Each record below needs to be set down again exactly.

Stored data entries
-- -- --

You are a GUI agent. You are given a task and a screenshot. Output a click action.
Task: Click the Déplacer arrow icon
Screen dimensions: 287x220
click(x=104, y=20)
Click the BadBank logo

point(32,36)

-- -- --

**Finished exercise**
You are a GUI agent. You are given a task and a screenshot. Output a click action.
Task: Click the Déplacer arrow icon
Screen dimensions: 287x220
click(x=104, y=20)
Click the BadBank logo

point(32,36)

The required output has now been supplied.